Rorate Caeli

Celebrating an Ecumenical Week

Father Gotthold Hasenhüttl thought he could have it all: be a Catholic theologian, a Catholic professor, a Catholic priest, and occasionally celebrate joint services (Mass? Eucharist? What?) with Protestant ministers, as he famously did during an ecumenical gathering in Berlin, in the summer of 2003 (read details here, fifth item).

It is wonderful that he has finally received the "Küng treatment". No, not a five-hour dinner, but the previous suspension (ordered in 2003) of his license to teach Catholic theology (the LICENSE; we are unaware of his ever teaching actual CATHOLIC theology) has been made permanent and has been followed by a dire warning that any students taught by him would not have their degrees recognized by the diocese of Trier (and, therefore, by the formal educational system, according to the German legal framework for theological education).


The news was buried in the past few days and it has been difficult to find more than one source in English. Excerpts (read whole article here):

A German priest suspended for celebrating a high-profile Mass where he invited non-Catholics to partake of the Eucharist has had his right to teach theology withdrawn by his bishop. Father Gotthold Hasenhüttl released a letter dated Jan. 2 from Bishop Reinhard Marx of Trier, who said that Father Hasenhüttl's recent writings "have made it clear that you are not prepared to give way, that you consider your view to be correct and that you see no reason to bow to the ecclesiatical discipline on the issue which led to your suspension."


(...) The diocese has made it clear that it will not give them the right to teach if Father Hasenhüttl supervises their exams, in spite of an appeal by the state ministry of education. A spokesman for the diocese told CNS that it expects the faculty [the college] to find alternative examiners. [See also Catholic News Service]

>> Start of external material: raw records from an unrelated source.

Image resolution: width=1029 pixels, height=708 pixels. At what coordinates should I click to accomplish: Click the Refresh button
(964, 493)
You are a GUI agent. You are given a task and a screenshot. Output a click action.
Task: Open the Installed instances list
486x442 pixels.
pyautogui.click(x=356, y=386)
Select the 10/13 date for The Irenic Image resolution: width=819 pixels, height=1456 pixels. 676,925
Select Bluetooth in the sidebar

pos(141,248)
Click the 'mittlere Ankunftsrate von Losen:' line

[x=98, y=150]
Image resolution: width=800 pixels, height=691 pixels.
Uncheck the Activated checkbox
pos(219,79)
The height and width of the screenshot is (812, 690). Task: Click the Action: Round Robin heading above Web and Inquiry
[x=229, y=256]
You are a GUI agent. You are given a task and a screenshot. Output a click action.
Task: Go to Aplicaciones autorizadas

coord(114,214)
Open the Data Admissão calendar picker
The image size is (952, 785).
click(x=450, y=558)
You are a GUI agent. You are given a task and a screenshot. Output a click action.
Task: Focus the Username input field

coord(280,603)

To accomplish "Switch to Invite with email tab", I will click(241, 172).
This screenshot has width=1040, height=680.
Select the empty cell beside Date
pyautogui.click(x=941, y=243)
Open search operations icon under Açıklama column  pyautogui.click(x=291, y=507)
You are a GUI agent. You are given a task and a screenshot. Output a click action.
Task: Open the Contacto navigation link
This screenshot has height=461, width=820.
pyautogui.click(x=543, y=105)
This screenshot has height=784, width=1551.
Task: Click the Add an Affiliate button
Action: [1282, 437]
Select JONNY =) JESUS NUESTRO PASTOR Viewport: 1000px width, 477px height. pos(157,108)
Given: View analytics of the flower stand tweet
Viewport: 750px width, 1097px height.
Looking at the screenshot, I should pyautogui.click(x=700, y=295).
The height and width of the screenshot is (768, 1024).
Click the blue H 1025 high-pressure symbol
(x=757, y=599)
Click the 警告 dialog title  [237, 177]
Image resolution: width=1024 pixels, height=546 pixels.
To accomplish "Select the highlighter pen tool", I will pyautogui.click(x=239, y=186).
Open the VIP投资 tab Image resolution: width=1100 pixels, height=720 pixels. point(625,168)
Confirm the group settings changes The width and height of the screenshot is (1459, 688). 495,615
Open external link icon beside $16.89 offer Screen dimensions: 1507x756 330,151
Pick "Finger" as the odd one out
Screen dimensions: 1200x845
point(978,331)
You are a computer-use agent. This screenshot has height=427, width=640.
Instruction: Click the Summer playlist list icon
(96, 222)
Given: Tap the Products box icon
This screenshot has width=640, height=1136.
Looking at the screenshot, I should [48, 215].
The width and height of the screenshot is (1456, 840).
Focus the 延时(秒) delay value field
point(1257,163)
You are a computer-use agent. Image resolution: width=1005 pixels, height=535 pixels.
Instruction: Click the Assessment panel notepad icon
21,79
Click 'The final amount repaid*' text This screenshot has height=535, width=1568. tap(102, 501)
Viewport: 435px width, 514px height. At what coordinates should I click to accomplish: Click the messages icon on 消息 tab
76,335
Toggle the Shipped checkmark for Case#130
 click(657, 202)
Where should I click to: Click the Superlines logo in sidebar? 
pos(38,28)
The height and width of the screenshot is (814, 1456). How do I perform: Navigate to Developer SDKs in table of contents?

This French source informs that the decision was taken after the matter was discussed with the Pope himself by bishop Marx:

The [diocesan] decree was signed last January 2 by Reinhard Marx, bishop of Trier, after the latter was received, in the previous weeks, by pope Benedict XVI.
We have not been able to find the exact day of the audience, but it is widely known that not all papal audiences are made public.

Father Hasenhüttl had tried to write a "theology" of his ecumenical abuses, but he gladly found a bishop who was willing to confront him. His permanent exclusion from teaching Catholic theology is a good sign, especially considering the doctrinally confusing emotionally-based Catholic-Protestant dialogue in Germany, but who knows how many students he contaminated during his long years as a Theology professor?